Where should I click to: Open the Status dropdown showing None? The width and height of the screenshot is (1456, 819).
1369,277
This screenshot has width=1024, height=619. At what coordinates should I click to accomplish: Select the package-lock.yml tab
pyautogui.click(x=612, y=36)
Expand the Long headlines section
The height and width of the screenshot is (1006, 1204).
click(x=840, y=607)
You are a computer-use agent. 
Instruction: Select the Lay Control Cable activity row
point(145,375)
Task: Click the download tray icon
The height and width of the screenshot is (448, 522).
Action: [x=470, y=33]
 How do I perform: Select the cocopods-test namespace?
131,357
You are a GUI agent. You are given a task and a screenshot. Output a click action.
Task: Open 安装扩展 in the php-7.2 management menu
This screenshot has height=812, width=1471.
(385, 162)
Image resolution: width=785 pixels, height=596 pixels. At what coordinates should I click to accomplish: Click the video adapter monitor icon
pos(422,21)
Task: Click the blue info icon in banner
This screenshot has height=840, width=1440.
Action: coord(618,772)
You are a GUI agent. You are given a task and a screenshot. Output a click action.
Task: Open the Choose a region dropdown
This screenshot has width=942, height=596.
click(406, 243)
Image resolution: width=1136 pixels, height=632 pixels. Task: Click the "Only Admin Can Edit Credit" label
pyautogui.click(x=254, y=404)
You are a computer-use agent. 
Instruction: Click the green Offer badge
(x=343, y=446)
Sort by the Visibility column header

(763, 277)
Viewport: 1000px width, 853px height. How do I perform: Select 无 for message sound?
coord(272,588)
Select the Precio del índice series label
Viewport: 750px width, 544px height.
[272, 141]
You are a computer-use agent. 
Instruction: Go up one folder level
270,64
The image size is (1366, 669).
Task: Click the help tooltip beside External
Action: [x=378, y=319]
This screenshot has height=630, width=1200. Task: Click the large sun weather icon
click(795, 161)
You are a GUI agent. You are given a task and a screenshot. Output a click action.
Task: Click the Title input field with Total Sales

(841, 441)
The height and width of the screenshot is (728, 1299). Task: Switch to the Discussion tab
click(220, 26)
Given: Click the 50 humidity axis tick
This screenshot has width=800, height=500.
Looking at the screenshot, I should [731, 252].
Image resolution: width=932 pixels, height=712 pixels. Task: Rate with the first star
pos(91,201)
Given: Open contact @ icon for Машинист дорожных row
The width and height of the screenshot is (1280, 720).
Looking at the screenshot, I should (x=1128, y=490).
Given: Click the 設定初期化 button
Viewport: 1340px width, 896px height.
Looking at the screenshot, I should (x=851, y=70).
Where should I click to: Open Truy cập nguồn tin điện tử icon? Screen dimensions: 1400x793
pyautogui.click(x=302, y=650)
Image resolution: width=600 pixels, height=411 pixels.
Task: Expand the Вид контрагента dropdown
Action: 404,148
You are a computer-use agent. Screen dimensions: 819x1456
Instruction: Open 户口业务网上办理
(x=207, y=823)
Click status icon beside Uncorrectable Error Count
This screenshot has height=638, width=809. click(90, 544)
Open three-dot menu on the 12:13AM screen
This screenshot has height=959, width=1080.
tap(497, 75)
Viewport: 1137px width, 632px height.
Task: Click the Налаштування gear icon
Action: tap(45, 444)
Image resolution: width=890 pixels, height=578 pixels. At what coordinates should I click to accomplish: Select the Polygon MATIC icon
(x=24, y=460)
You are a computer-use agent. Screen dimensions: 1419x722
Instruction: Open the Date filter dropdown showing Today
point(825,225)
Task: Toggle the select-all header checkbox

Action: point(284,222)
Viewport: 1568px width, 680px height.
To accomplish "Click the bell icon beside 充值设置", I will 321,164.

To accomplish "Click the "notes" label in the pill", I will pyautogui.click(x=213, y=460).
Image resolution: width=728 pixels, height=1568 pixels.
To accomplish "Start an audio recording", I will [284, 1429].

» **What you have to do**: How many lines of the records above contain the string "perform", matching case exactly? Reply with the number alone.

» **Correct output**: 2